**WHAT YOU HAVE TO DO**
Exclude the pictures and set down, unaltered, the lines from the one that holds "Image resolution: width=496" through the end of the data.

++++

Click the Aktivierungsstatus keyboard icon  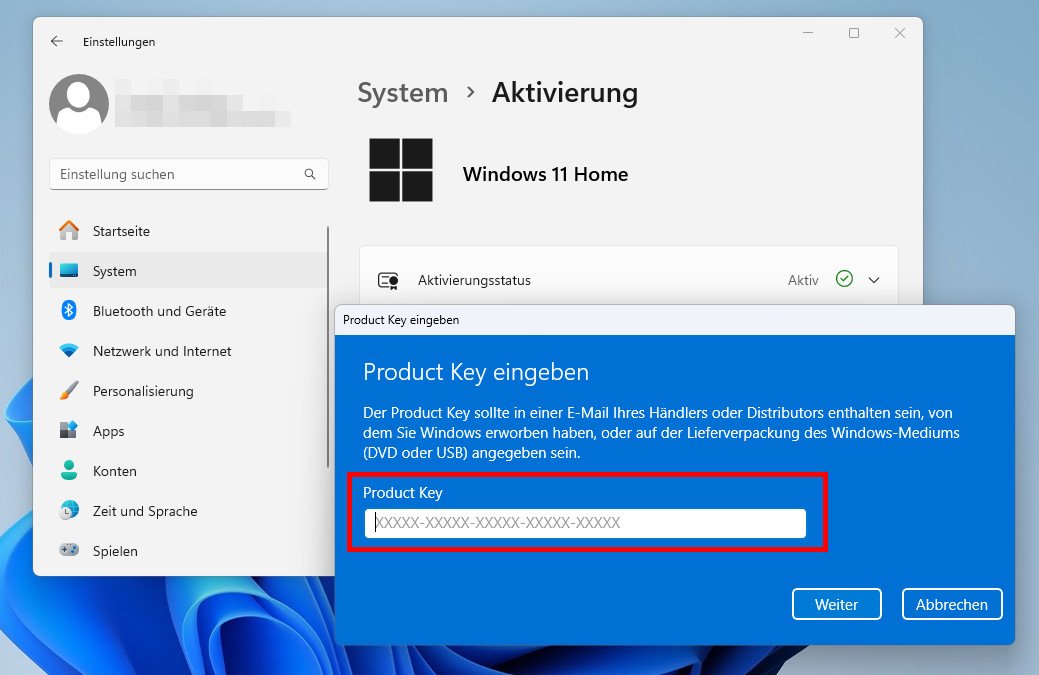pos(390,280)
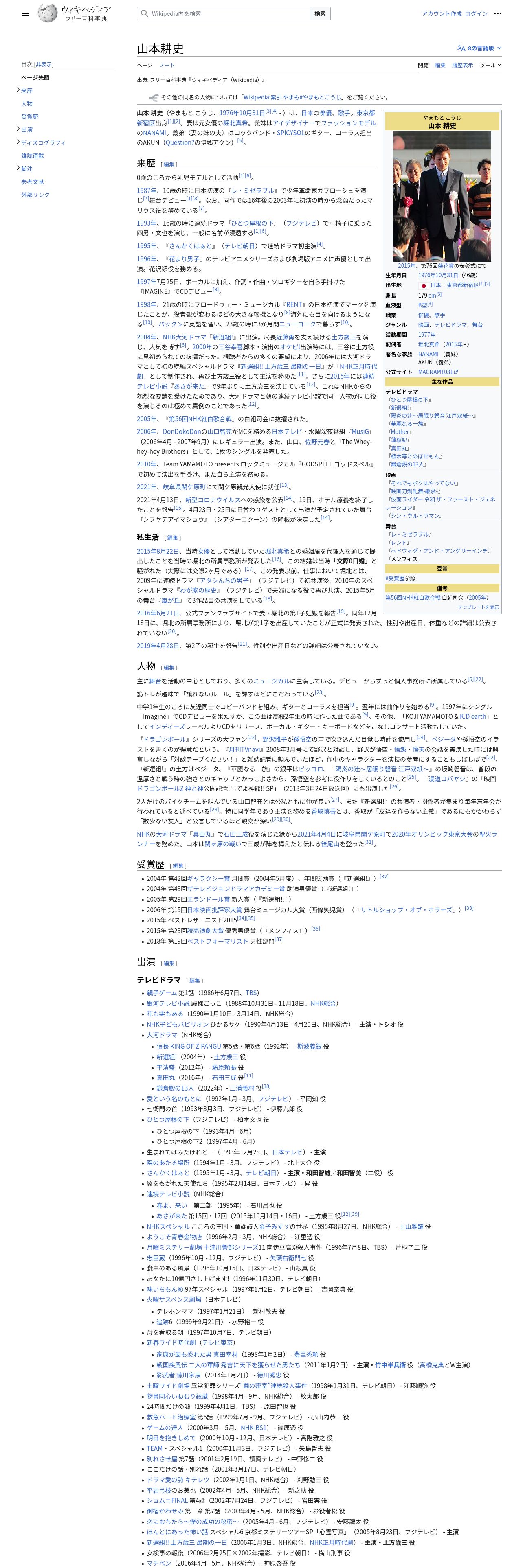The image size is (523, 1568).
Task: Open the ツール dropdown menu
Action: pos(490,65)
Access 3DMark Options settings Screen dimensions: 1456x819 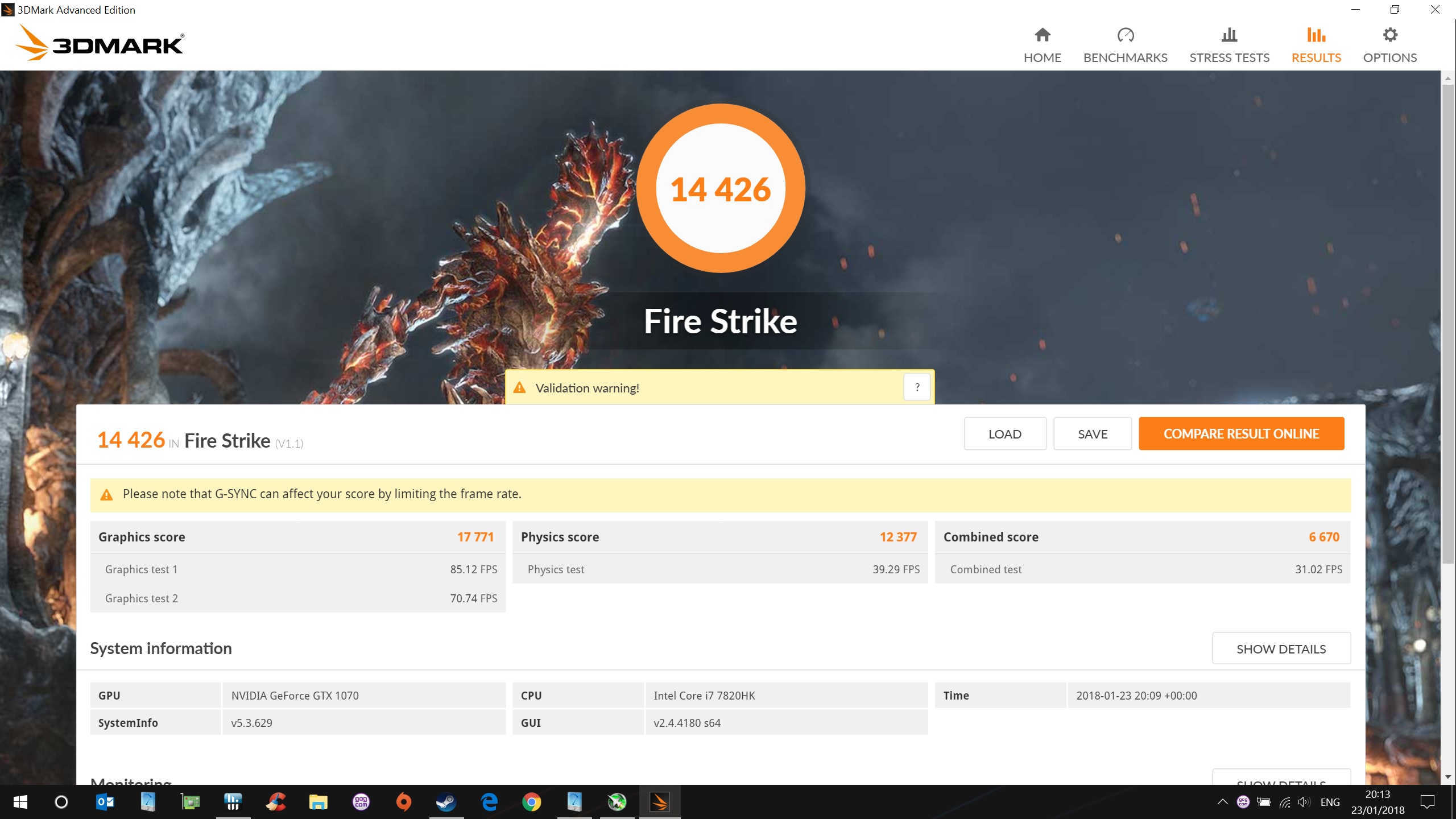click(x=1391, y=44)
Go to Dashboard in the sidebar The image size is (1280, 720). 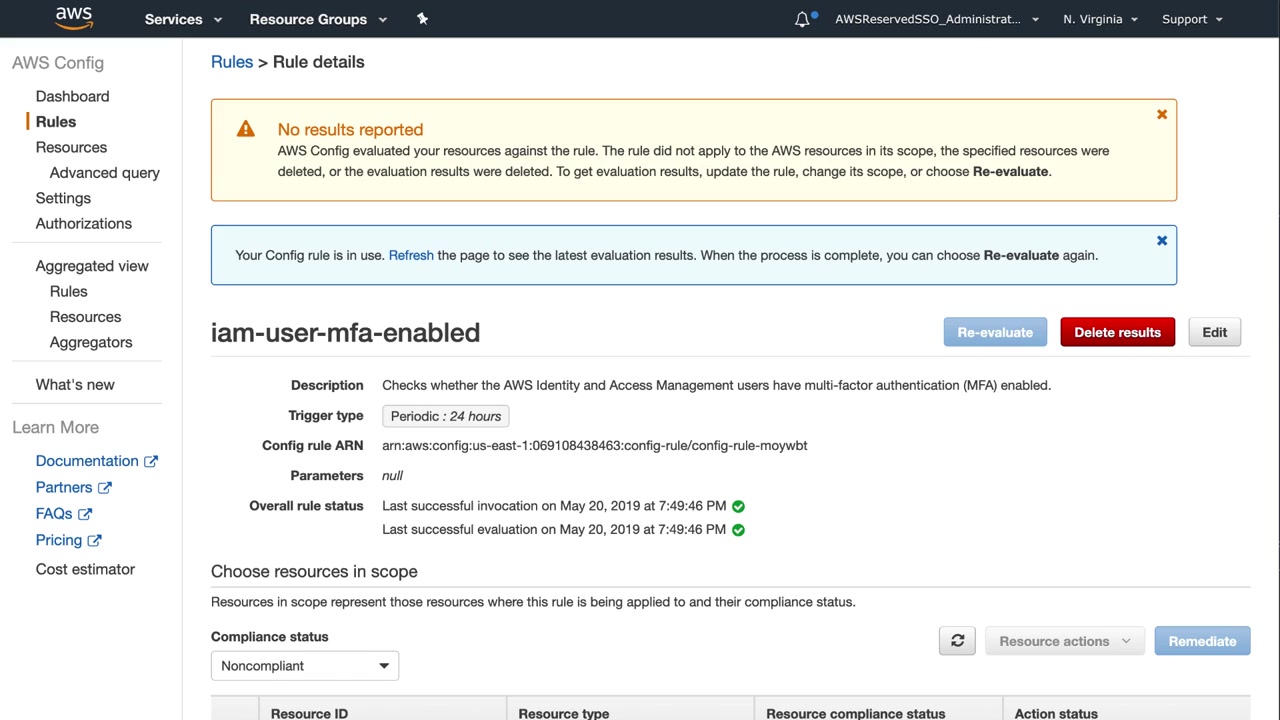pos(72,96)
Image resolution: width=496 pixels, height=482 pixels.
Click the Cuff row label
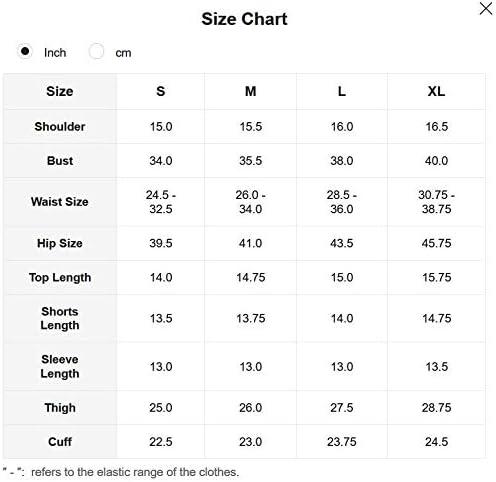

++++

**WRITTEN RESPONSE**
Image resolution: width=496 pixels, height=482 pixels.
Click the Cuff row label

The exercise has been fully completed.